Funders should use valuation covenants in loan agreements to require an assessment of the risk profile of the building. For external wall systems, this is likely to be based on the new PAS 9980 or EWS1 standards. The fire risk assessment should also be considered. This will help them to make informed assessments of the true value of their security, taking account of any remedial works.
Limitation periods for claims will change.
Limitation periods under the Defective Premises Act 1972 relating to buildings built before the Building Safety Bill comes into force will be extended from six years to 30 years, applying retrospectively. As such, funders could find that developers face greater financial pressure from historical claims – including claims against companies they might have acquired. This may affect the progress of ongoing developments as well as corporate banking relationships that funders may have with developers.
Maintaining the ‘golden thread’ of information will be crucial.
A ‘golden thread’ of building safety information must be gathered and maintained throughout the lifecycle of the building, from initial design through to the end of the occupation phase. This means the golden thread will be relevant to both new and existing high-risk buildings.
On development financings, funders should consider what access they might require to the golden thread so that they can satisfy themselves the borrower and the development parties have complied with the regulatory regime before releasing each tranche of development funding. The funder must also ensure that it can assess whether all conditions for occupation will be met prior to the development loan repayment date. Access to the golden thread will also be important if the funder requires to exercise step in rights and to facilitate any disposal of the development site.
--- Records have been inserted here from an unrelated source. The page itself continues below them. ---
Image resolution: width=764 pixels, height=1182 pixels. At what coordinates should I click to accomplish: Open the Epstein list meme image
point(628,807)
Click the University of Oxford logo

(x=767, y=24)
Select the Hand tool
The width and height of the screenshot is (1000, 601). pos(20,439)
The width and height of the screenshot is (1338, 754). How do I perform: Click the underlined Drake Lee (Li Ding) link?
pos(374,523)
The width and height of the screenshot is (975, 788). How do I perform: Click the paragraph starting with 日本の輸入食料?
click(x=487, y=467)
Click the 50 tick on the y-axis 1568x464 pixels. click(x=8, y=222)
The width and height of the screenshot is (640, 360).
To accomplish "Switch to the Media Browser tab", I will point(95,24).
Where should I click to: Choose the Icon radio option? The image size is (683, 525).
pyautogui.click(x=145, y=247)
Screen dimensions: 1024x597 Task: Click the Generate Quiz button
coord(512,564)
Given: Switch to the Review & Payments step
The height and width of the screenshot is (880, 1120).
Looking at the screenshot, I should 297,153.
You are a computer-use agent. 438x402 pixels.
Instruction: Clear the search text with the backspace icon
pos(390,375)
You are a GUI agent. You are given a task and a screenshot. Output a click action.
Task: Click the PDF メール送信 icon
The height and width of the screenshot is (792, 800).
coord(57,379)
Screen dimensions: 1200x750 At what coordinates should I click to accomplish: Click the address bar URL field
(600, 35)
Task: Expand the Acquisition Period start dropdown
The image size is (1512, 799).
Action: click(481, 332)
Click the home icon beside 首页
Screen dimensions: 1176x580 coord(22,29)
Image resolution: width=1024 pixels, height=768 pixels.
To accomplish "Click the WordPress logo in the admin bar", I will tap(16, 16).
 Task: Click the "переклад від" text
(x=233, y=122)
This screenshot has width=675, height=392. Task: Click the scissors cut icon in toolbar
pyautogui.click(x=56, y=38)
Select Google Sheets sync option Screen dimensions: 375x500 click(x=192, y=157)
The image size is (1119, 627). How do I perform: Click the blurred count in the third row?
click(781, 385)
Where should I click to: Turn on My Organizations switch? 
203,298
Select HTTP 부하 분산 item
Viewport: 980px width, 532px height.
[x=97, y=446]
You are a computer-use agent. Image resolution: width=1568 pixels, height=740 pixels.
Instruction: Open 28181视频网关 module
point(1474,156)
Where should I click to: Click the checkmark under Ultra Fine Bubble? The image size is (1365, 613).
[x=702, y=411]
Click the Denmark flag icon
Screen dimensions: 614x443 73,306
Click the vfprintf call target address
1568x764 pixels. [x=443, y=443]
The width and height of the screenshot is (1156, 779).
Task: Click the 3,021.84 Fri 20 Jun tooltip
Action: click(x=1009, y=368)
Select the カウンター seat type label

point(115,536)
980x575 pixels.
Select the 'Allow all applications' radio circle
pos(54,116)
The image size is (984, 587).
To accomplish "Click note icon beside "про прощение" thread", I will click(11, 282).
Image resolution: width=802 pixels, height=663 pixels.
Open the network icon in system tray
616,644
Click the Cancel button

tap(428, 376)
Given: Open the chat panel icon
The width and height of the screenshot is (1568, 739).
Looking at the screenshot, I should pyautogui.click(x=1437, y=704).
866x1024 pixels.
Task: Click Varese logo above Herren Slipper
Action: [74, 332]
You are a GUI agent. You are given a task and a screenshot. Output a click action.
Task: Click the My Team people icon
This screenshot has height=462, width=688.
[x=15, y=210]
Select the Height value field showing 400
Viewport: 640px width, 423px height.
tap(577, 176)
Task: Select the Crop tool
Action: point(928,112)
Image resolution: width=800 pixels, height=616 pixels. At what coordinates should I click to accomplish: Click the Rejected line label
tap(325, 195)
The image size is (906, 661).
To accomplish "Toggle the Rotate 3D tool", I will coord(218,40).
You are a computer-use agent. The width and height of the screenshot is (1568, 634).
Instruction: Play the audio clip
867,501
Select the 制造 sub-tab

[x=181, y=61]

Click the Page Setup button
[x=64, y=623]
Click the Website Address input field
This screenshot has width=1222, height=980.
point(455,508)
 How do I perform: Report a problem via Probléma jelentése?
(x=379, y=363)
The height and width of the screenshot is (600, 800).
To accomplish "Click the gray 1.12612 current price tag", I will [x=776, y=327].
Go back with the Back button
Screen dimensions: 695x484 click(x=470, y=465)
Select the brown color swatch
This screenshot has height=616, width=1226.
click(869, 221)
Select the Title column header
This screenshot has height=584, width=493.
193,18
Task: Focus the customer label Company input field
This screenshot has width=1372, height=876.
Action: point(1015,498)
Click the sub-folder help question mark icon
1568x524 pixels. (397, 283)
For existing financings, funders will again want access to the golden thread although existing buildings are unlikely to have a full golden thread. The requirements here remain to be specified by the HSE but due diligence and funding on trade sales and enforcements of existing buildings may become more challenging.
In either case, funders should ensure that information undertakings, conditions precedent and other protections are sufficiently robust to allow them to make a proper assessment of compliance with the new regime. The funder’s reputation may also be damaged if it is perceived to have been lax in scrutinising the developer’s compliance with the regime, or if it is seen to be standing in the way of remediating buildings.
Funders can inadvertently become liable under the new regime.
The dutyholder regime in the legislation for high-risk buildings is onerous and includes criminal sanctions. Where the owner of the development is a dutyholder the funder will take over this role if it takes ownership of the asset as a mortgagee in possession and, as such, would assume responsibility for ensuring the safety of the asset. Funders will therefore want to ensure that any enforcement process minimises the risks of this, for example by enforcing share security rather than asset security, and/or relying on third party receivers.
The Building Safety Bill promises the biggest shake-up in the regulatory landscape around fire-safety for high-rise residential developments in more than three decades. Funders will be significantly affected by it, alongside many other stakeholders in the sector.
Funders will need to be sure they understand the timing implications for building-out developments and ensure that they are clear as to what compliance with the regulations looks like at each stage of the development. For existing developments, funders should ensure that they understand any remedial works that might be required and consider from what sources those can best be funded. Funders must also ensure that in enforcing security they do not unknowingly take on statutory obligations and potential criminal sanctions.
Despite the challenges, funders can successfully navigate the new regime if they are vigilant, proactive and prepared.